Text:
________
At my Magnuson race, I felt a bit disengaged with the race for a lot of it, and like I was riding and not racing. This time I felt much more engaged, even if I did have my lazy moments (aka Lap 3), and I need to train more to be able to ride hard the whole time.
...
I think that my recent backlash against wanting to move has a bit to do with how "losing weight" has become more and more attached to movement in the last few years, in a way that it never has before. Movement was always, "this is fun!!" Even when I lost weight in college, it was because riding my bike a ton was fun, not because I tried to lose weight.
So now, my desire to lose weight comes from a desire to be that fast person I was. And every time I see how far away I am from that fast person, it is frustrating. And instead of being motivated by the movement itself, I am laden with this constant self-induced guilt trip about not being fast. It kinda makes the movement less fun. Movement becomes a sad reminder that I'm not fast.
But what a funny catch-22. If I move because I want to and because it's fun, I probably will lose weight and probably will become faster... but as soon as the weight becomes the goal, it all becomes work again.
What a mind game. It's time to move for fun. Also, I'm not giving up beer.
Have not been motivated to move lately. It's sort of strange.
Usually the struggle is, "I want to go outside and ride or run, but I feel work guilt and will stay in and work instead!"
But this is different. This is like,
"nah, I want to color in this coloring book instead." And I don't even feel guilt about it, more like... melancholy.
________
Task goal: Write out the entire text above about racing and the motivation to move, word for word.

Stored data entries:
________
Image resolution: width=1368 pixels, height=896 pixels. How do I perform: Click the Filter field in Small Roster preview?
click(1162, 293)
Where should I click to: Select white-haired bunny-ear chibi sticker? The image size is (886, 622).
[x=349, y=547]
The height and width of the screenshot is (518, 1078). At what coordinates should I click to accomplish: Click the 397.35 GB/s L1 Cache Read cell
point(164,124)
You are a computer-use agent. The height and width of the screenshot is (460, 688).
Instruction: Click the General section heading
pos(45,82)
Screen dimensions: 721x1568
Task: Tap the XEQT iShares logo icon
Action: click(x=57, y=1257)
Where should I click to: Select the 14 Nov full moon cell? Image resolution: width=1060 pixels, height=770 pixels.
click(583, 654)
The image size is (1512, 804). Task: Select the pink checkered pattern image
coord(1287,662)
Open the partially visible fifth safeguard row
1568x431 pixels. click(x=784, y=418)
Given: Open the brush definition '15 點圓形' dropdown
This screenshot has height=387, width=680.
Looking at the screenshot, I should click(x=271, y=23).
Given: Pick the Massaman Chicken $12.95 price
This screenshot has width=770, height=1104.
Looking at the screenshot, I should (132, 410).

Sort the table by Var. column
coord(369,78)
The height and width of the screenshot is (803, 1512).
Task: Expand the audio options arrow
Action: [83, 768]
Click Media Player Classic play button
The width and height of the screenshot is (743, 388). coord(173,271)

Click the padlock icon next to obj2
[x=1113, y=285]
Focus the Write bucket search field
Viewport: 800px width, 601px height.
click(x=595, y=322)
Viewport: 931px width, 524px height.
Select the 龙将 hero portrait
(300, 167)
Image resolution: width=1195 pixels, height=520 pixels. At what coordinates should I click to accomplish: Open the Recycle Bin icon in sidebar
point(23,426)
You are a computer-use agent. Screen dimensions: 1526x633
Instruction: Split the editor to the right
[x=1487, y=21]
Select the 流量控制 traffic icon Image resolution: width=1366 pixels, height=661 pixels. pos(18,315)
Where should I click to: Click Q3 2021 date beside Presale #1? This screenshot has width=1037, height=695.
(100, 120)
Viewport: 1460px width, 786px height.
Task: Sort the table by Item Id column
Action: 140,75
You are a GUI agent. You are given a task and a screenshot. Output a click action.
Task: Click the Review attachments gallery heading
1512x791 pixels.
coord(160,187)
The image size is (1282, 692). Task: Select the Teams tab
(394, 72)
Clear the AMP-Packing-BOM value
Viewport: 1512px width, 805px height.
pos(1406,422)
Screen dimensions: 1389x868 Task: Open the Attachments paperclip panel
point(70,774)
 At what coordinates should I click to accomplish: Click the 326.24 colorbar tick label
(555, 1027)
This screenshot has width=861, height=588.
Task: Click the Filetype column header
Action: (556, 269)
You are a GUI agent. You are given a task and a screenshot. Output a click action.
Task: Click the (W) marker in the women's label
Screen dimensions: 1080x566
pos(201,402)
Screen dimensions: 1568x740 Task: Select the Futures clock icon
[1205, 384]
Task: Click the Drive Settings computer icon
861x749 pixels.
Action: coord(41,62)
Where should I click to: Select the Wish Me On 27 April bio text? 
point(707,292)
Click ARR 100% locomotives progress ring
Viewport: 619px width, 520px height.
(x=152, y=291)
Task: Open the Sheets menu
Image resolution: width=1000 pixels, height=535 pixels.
________
Result for this exercise:
At my Magnuson race, I felt a bit disengaged with the race for a lot of it, and like I was riding and not racing. This time I felt much more engaged, even if I did have my lazy moments (aka Lap 3), and I need to train more to be able to ride hard the whole time.
...
I think that my recent backlash against wanting to move has a bit to do with how "losing weight" has become more and more attached to movement in the last few years, in a way that it never has before. Movement was always, "this is fun!!" Even when I lost weight in college, it was because riding my bike a ton was fun, not because I tried to lose weight.
So now, my desire to lose weight comes from a desire to be that fast person I was. And every time I see how far away I am from that fast person, it is frustrating. And instead of being motivated by the movement itself, I am laden with this constant self-induced guilt trip about not being fast. It kinda makes the movement less fun. Movement becomes a sad reminder that I'm not fast.
But what a funny catch-22. If I move because I want to and because it's fun, I probably will lose weight and probably will become faster... but as soon as the weight becomes the goal, it all becomes work again.
What a mind game. It's time to move for fun. Also, I'm not giving up beer.
Have not been motivated to move lately. It's sort of strange.
Usually the struggle is, "I want to go outside and ride or run, but I feel work guilt and will stay in and work instead!"
But this is different. This is like,
"nah, I want to color in this coloring book instead." And I don't even feel guilt about it, more like... melancholy.